July 8, 2005

V W:

U.S. pleased with G8 climate outcome (Stephanie I. Cohen, 7/08/05, MarketWatch)

In a move seen as a victory for the Bush administration, the leaders attending the meeting in Gleneagles, Scotland, adopted a statement on climate change that acknowledged greenhouse gases are warming the Earth's surfaces, but steered clear of agreeing to any binding actions to cut emissions. [...]

British Prime Minister Tony Blair acknowledged Friday that he is prepared to look past Kyoto and toward new climate-change negotiations that involve the United States.


Given that they haven't even figured out the Atlantic Era is over how long before Democrats figure out we're post-Kyoto?

Posted by Orrin Judd at July 8, 2005 10:20 PM
Comments

To the left, the name Kyoto is to international treties what the name Mumia is to U.S. death row inmates. They'll give it up when you pry their cold, dead fingers off their giant protest march puppet heads...

Posted by: John at July 9, 2005 1:09 AM

But nothing on the coming Ice Age?

Posted by: Genecis at July 9, 2005 8:34 AM

Scientific illiteracy is pretty much universal in America. How many Americans seem to think that gasoline comes from pumps, and that meat comes from supermarkets?

You can probably still win votes on 'global warming' because Americans are so completely ignorant of science and history. Just look at the anti-nuclear movement and the tremendous success it has had over the years, despite the utter absence of any evidence that nuclear power is less safe than any other.

Posted by: bart at July 9, 2005 9:26 AM

Does "Chernobyl" ring any bells ?

Posted by: Michael Herdegen at July 10, 2005 10:01 AM

Michael:

Chernobyl was a function of Bolshevism, not nuclearism. It does demonstrate why it was absurd to fear Soviet military power though.

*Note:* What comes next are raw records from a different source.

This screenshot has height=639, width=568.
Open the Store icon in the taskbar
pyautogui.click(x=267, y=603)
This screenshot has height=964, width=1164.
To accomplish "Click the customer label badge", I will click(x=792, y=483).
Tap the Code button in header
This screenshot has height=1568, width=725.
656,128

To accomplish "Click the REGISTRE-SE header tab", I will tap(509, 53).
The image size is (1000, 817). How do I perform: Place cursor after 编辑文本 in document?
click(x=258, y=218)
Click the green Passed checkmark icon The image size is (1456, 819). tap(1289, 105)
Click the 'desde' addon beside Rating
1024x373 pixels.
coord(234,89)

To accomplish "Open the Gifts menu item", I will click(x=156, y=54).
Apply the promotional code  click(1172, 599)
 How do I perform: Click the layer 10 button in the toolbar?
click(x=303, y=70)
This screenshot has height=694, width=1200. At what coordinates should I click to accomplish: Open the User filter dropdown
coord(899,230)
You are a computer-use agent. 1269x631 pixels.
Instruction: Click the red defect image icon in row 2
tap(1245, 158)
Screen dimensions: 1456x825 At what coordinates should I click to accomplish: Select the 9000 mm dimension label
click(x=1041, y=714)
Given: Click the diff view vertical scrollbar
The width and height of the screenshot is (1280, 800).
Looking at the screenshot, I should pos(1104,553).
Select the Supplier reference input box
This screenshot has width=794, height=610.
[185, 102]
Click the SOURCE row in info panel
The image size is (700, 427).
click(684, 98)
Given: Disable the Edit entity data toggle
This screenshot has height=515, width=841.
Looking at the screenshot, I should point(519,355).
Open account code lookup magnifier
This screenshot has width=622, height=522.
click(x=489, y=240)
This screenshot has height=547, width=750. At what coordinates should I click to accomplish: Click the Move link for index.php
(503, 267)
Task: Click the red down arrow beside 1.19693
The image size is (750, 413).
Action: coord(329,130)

Posted by: oj at July 10, 2005 10:11 AM

Virtually all of French heat and electricity is produced from nuclear power, and they have never had an accident. If they can do it, with their opera buffa quality control on anything mechanical, I think we could too.

Posted by: bart at July 10, 2005 10:57 AM

Except that we haven't.

The military had an experimental reactor melt down in the hills above LA in the 50s.

I don't doubt that commercial nuclear power is fairly safe; however, it's clearly more dangerous than a coal-fired plant.